Would you write out the lines from the one containing "Click the fast-forward" to the end of the records below, exactly and in full, please?

DATA below:

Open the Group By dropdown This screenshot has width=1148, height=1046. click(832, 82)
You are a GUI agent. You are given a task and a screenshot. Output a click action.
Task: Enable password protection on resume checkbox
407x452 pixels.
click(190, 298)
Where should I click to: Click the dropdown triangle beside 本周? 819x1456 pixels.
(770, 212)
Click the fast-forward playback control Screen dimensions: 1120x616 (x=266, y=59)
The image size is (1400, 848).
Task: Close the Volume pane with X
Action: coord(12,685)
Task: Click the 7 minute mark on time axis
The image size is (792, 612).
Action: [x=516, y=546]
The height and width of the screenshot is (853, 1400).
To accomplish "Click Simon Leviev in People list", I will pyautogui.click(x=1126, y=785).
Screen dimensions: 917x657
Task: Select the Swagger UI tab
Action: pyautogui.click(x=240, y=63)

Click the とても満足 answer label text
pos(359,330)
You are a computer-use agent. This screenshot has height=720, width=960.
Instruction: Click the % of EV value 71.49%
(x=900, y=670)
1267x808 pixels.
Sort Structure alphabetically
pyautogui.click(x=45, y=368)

End of DATA.

■ EXERCISE ANSWER ■
Click the fast-forward playback control Screen dimensions: 1120x616 (x=266, y=59)
The image size is (1400, 848).
Task: Close the Volume pane with X
Action: coord(12,685)
Task: Click the 7 minute mark on time axis
The image size is (792, 612).
Action: [x=516, y=546]
The height and width of the screenshot is (853, 1400).
To accomplish "Click Simon Leviev in People list", I will pyautogui.click(x=1126, y=785).
Screen dimensions: 917x657
Task: Select the Swagger UI tab
Action: pyautogui.click(x=240, y=63)

Click the とても満足 answer label text
pos(359,330)
You are a computer-use agent. This screenshot has height=720, width=960.
Instruction: Click the % of EV value 71.49%
(x=900, y=670)
1267x808 pixels.
Sort Structure alphabetically
pyautogui.click(x=45, y=368)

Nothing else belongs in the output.